The deterioration of the human rights situation in China also remains a shared concern, including developments related to Xinjiang, Tibet, and Hong Kong. Our actions as like-minded partners in multilateral fora are important (eg, the UN Human Rights Council), as are our respective direct bilateral messages to China.
The Ongoing War in Ukraine
How about China's role in the Russia-Ukraine war?
The EU and Japan also share concerns about China's position towards Russia, and Russia's war of aggression against Ukraine. It is important to continue to be clear with China on our expectations that China uses its influence on Russia to help stop the war. And that no weapons flow from China to Russia which end up supporting Russia's illegal invasion.
Can the EU maintain long-term military support for Ukraine?
The EU has made it clear that our support for Ukraine will continue for as long as it takes. In October, I convened the first-ever meeting of all 27 EU foreign ministers outside the EU in Kyiv, in a clear demonstration of our unwavering determination. We are committed to standing with Ukraine in its effort to defend itself and its population against Russia's illegal war of aggression.

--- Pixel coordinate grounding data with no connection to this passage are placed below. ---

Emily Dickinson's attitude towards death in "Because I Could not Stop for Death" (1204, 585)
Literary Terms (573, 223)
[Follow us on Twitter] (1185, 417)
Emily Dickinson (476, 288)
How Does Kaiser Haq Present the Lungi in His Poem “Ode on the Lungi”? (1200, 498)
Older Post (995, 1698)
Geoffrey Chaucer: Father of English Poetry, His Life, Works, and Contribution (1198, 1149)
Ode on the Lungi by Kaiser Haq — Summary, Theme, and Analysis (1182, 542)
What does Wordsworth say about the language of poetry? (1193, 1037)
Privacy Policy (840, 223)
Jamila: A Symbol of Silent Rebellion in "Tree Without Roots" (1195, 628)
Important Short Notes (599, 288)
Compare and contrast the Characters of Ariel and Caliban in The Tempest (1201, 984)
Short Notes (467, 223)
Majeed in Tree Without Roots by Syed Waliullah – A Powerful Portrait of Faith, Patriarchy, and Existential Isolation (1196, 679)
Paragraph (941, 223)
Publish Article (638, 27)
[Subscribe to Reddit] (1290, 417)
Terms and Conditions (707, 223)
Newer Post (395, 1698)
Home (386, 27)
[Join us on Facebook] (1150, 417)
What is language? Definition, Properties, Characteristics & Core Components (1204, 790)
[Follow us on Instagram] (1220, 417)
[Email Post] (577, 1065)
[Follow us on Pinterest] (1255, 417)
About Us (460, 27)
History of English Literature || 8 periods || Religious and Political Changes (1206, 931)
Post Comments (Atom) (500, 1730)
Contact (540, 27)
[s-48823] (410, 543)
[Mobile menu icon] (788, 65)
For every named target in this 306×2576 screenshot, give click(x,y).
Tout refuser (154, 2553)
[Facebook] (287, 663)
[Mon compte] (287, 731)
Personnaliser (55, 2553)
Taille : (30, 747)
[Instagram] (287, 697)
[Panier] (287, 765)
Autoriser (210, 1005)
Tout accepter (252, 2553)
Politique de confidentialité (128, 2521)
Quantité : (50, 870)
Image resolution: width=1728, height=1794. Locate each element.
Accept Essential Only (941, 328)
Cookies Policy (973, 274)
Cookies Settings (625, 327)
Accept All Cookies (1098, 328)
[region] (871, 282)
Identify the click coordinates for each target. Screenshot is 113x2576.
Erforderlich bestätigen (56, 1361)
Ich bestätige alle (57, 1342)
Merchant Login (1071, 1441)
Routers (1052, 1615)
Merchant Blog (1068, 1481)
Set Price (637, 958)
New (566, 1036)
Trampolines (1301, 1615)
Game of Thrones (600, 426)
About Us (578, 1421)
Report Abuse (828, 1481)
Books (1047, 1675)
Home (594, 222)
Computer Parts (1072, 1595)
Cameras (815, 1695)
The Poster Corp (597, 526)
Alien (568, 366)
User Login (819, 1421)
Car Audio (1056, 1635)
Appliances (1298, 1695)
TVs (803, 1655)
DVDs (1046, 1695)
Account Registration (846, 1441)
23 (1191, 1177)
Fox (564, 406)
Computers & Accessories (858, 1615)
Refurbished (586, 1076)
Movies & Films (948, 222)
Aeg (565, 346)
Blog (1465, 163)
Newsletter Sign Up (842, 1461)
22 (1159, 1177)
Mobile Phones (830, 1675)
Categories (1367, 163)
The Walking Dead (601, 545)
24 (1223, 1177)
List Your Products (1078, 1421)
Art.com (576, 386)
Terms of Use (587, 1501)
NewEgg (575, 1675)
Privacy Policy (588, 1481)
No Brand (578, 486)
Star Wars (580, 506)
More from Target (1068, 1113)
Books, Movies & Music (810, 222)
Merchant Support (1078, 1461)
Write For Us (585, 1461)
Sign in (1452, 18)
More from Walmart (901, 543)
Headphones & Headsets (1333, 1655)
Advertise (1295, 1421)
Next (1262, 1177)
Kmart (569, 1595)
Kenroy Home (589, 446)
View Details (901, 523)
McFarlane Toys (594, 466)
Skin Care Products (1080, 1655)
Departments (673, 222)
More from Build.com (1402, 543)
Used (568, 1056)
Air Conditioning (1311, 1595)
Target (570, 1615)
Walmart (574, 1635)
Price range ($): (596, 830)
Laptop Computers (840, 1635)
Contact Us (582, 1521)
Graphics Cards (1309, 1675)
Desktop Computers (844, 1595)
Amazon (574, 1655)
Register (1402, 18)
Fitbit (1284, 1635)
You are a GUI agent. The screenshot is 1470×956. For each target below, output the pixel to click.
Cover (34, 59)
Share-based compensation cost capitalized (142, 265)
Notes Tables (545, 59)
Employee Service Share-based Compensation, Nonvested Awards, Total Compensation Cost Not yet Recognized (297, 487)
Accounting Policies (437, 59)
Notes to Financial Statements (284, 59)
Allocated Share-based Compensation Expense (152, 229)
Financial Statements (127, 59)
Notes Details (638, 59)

That is why the EU and member states have been supporting Ukraine with military aid since day one. Together, we have delivered more than €25 billion EUR worth of military equipment, out of which €5.6 billion EUR came through the European Peace Facility.
EU and member states are currently working on long-term security commitments to Ukraine, including the multiannual provision of military equipment and training to Ukraine as well as defense industry cooperation. I was tasked by the European Council to consult with Ukraine on the EU's future security commitments and to report back on those discussions at the European Council meeting in December.